▶ TASK PROMPT:
Please repeat exactly the lines from the one containing "Toggle the Ghost Mode switch" to the end of the entries below, both included, and omit all pictures.

(Dataset entries)
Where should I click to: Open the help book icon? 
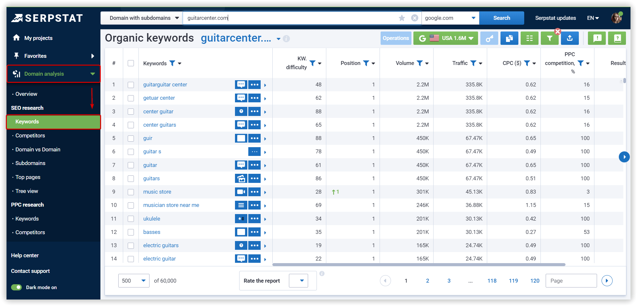coord(617,38)
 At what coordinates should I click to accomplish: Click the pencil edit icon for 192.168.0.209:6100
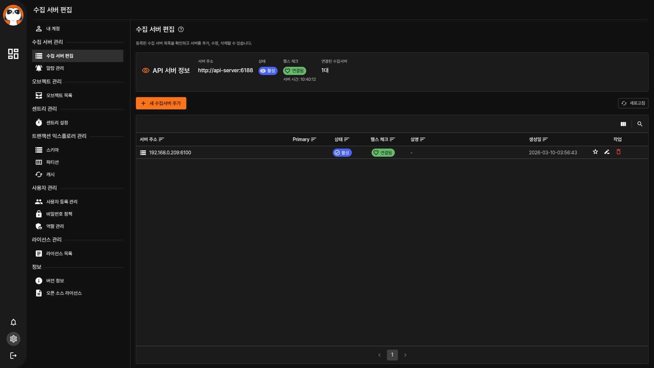(607, 152)
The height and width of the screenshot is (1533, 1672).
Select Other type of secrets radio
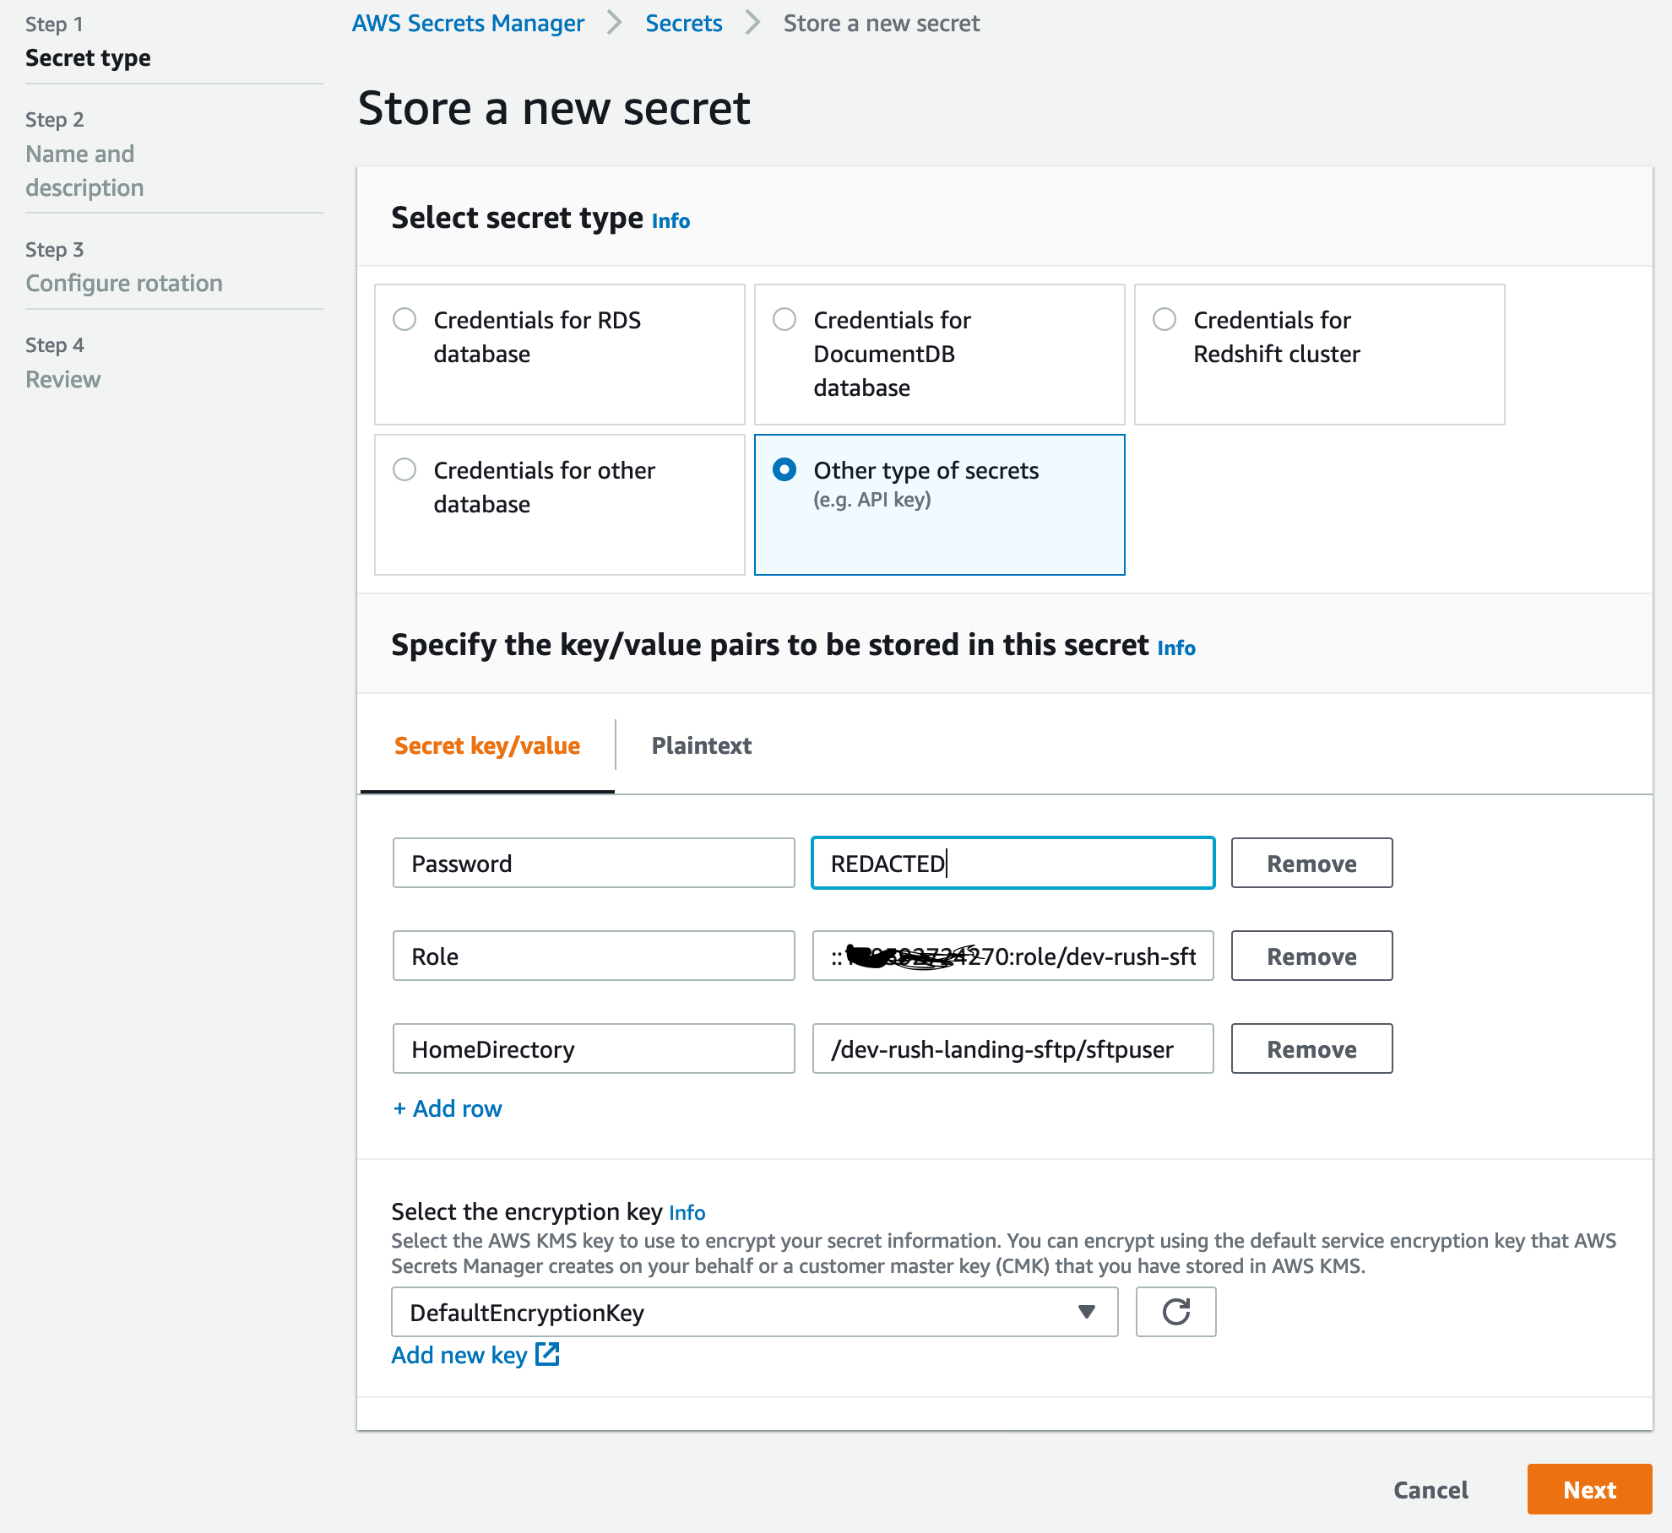click(x=784, y=470)
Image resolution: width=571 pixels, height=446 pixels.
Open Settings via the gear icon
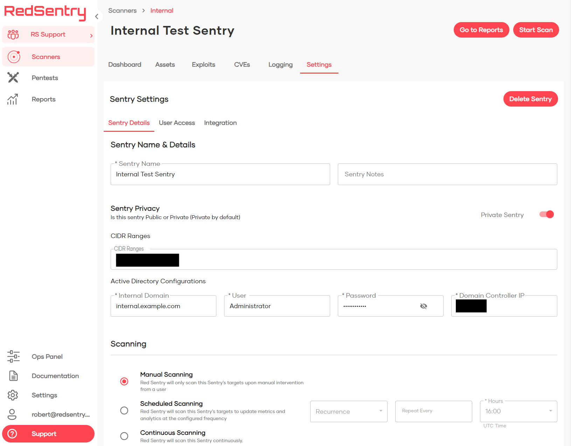(13, 395)
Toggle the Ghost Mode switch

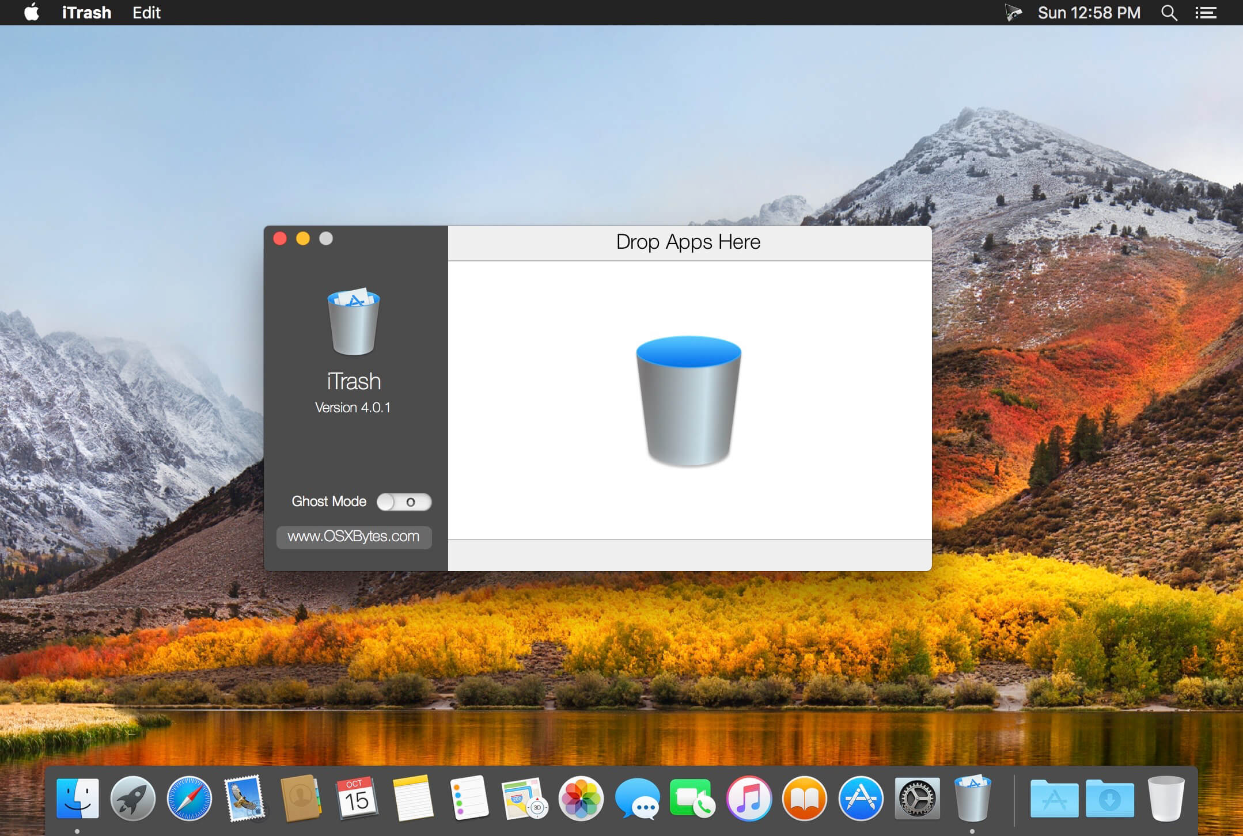tap(404, 502)
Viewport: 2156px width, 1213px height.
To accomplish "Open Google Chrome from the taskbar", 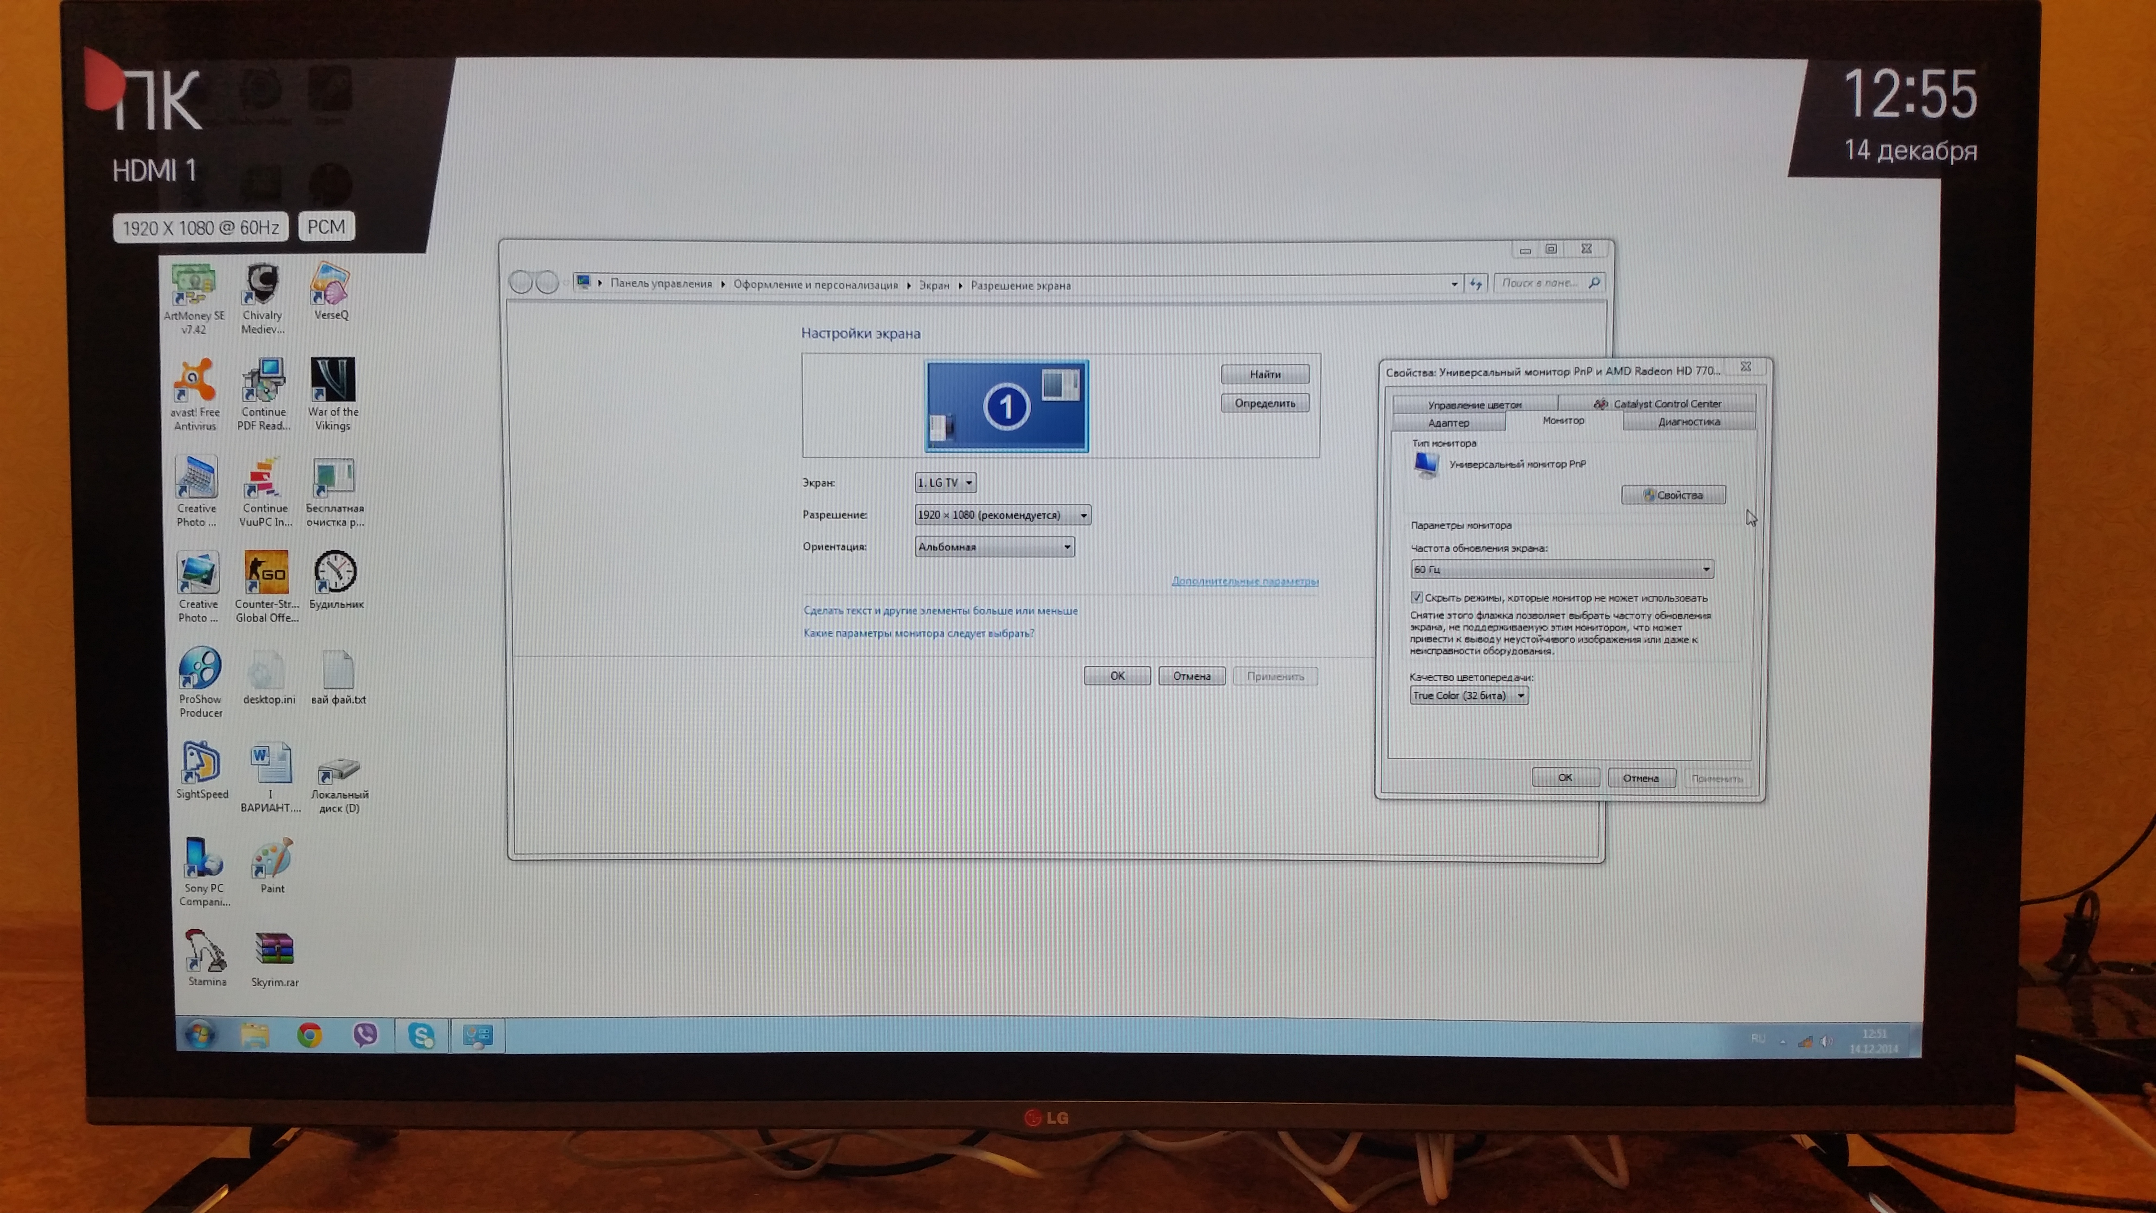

▶ OUTPUT:
Toggle the Ghost Mode switch

tap(404, 502)
Viewport: 2156px width, 1213px height.
To accomplish "Open Google Chrome from the taskbar", 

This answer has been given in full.